## STATED PROBLEM
Rewrite the records below, swapping "screenshot" for "image" wherever it appears and leaving everything else as it is. Leave out the pictures.

——————————

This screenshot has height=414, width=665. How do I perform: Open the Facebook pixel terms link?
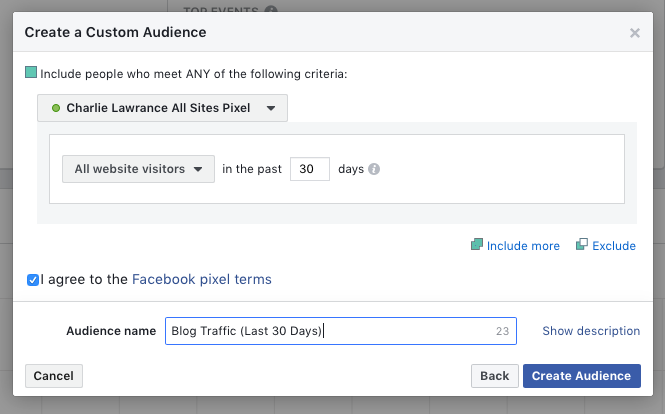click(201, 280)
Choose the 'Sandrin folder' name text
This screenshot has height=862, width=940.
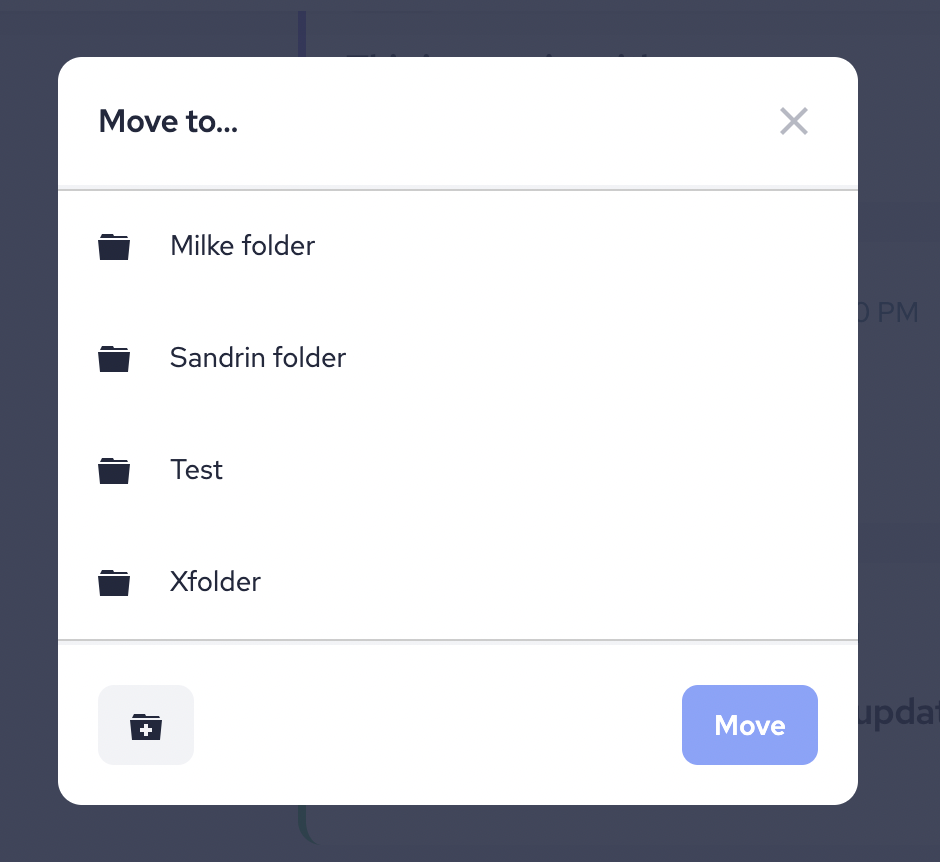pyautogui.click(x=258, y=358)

——————————

## EXPECTED ANSWER
This image has height=414, width=665. How do I perform: Open the Facebook pixel terms link?
click(201, 280)
Choose the 'Sandrin folder' name text
This image has height=862, width=940.
pyautogui.click(x=258, y=358)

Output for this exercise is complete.